Photographing Kirkuk is difficult for many reasons. Most of the time, officials don’t understand what I’m doing, or don’t trust that I am journalist. People don’t want to be photographed because of security reasons. I also fear for my personal safety: journalists are big targets for terrorists and militias. Every character in my photo stories has a different story, a different religion, a different language. They are all important to me. These people used to live together, marry each other.

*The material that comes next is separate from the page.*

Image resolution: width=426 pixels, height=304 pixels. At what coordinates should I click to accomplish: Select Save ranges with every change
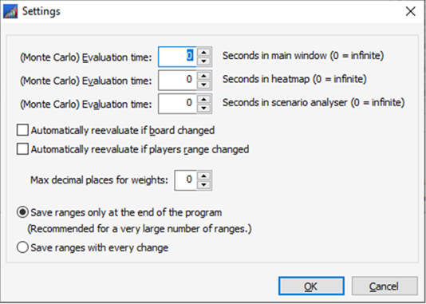pyautogui.click(x=22, y=247)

Now, nobody trusts each other.
What I find the most interesting is that people don’t leave Kirkuk. I met a woman who told me she lost her only son in an explosion. She hopes for better times but still won’t leave. Through my photographs, I want to show the world how it is to live here. I try to see the beautiful side of Kirkuk and how strong its people are, how easily they can adapt. People have always found new way of living their lives, constantly aware of the war and that everything can change at any moment.
About Hawre Khalid
I was born to a Kurdish family in the city of Kirkuk. At the time of my birth, tensions between the Kurds and the government of Iraq, under Saddam Hussein, were extremely high. My father was a manager in Kirkuk’s hospital, and my family had been in the city for several generations. But in that era Saddam began his program to remove Kurds from Kirkuk and “Arabize” the city, and so we were forced to move to Diyala province. My father brought us back to our home a couple of years later, but the peace did not last. In 1991, after the Gulf War, we were forced to leave again and become refugees in Iran for 6 months during the Kurdish civil war. I do not remember much from that time except fluidity, coming and going, a sense that nothing was permanent.
Some of my earliest memories take shape in the mid-90s, when my uncle began sending us photographs from his life in Holland. He had moved there to escape conditions in Iraq, and his photographs showed me another world. I became interested in photography, and I wanted to take pictures and send them back to my uncle, to show him our life. But I didn’t have a camera. Eventually my uncle sent me one, and in the early 2000s, just after the United States invaded Iraq, I started taking photos of my own. Since then, photography has become the art through which I try to understand the world—my life, my family, the chaos of my country and my people. The sense of motion and displacement that I experienced early in my life is one of the major themes of my work, and I try to capture it and represent it in the stories I tell.
I received a degree in photojournalism from the University of Sulaymaniyah in 2008 and I started working as a professional photographer in 2007. My work has appeared in print and online in many places, including The New York Times, Time Magazine’s “Lightbox,” The Washington Post, National Geographic, Der Spiegel, and Le Monde.